For 14 days Mr. Fogarty will sit in a chair for an hour and receive the intravenous treatment. After that he will be drug-free for 14 days, and then begin a cycle of 10 treatments out of 14 days, and 14 days drug-free. He will repeat this for the rest of his life.
Edaravone is not a cure, said Merritt Spier, executive director of the ALS association’s Western Pennsylvania chapter. And there are other hurdles before the drug— which seems to be effective only on early-diagnosed patients — can be administered to more people. Just one infusion costs more than $1,000 and with the treatment continuing for the rest of the patient’s life, it could add up to more than $140,000every year.
Another issue is insurance coverage. Many companies have yet to include the treatment in their plans, because the drug hit America’s shores only on Aug. 1. Also, because the drug works only on patients who were recently diagnosed, the treatment will be at the physician’s — and the insurance company’s— discretion.

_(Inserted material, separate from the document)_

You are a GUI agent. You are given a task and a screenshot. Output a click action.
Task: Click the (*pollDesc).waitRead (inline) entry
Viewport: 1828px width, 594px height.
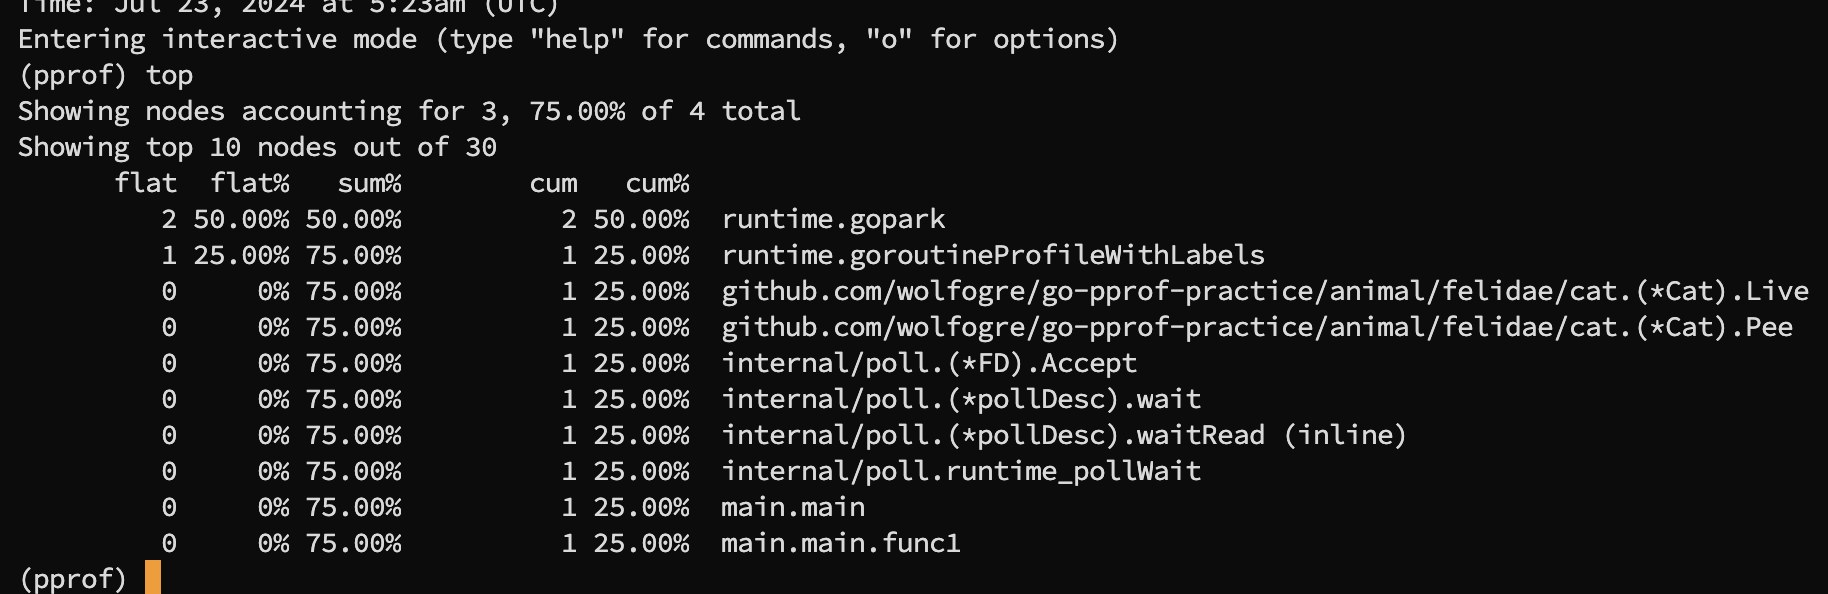(x=1063, y=435)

“We’re proceeding with cautious optimism,” Ms. Spier said. “There are currently several research projects and drug trials coming down the pipeline. [Edaravone] is the first of several to come, and it may be that the treatment of ALS or the cure for ALS will be a cocktail of drugs, not just one.”
Research for treatments was slow before 2014, when the Ice Bucket Challenge — a social media campaign in which people soak themselves in ice-cold water, donate to the ALS Association and challenge others to do the same — raised $115 million. Ms. Spier said the money has allowed the organization to put more into research, more than doubling commitments from $7 million to $17 million.
The large cost of bringing a drug to market in the United States still makes things difficult, Ms. Spier said, so fundraising efforts cannot stop.
“We’re not done,” she said “We could use about 20 more ice bucket challenges.”
For Linda Fogarty, Mr. Fogarty’s wife, the process has been exhausting. She clutched at her husband’s arm throughout the treatment, every once in a while reaching for a tissue as tears of joy streamed down her face.
“We’ve been wanting to do this treatment for such a long time and we were just waiting and waiting for August to come,” she said. “We are very happy.”